● **YOUR OBJECTIVE**
Copy out the data exactly, from the line containing "What do you" down to the end of the data, including both.

● **GIVEN DATA**
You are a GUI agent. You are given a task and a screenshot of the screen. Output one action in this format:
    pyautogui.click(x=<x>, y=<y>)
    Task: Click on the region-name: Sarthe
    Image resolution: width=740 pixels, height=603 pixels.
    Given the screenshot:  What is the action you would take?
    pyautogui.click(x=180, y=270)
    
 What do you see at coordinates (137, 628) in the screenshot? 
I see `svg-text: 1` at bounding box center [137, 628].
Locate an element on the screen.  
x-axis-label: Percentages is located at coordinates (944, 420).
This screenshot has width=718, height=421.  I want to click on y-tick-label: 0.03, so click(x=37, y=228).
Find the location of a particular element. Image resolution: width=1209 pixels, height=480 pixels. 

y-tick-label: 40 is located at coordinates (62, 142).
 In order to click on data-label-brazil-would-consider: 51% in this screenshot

● **WRITTEN SOLUTION**
 What do you see at coordinates (137, 628) in the screenshot? 
I see `svg-text: 1` at bounding box center [137, 628].
Locate an element on the screen.  
x-axis-label: Percentages is located at coordinates (944, 420).
This screenshot has width=718, height=421.  I want to click on y-tick-label: 0.03, so click(x=37, y=228).
Find the location of a particular element. Image resolution: width=1209 pixels, height=480 pixels. 

y-tick-label: 40 is located at coordinates (62, 142).
 In order to click on data-label-brazil-would-consider: 51% in this screenshot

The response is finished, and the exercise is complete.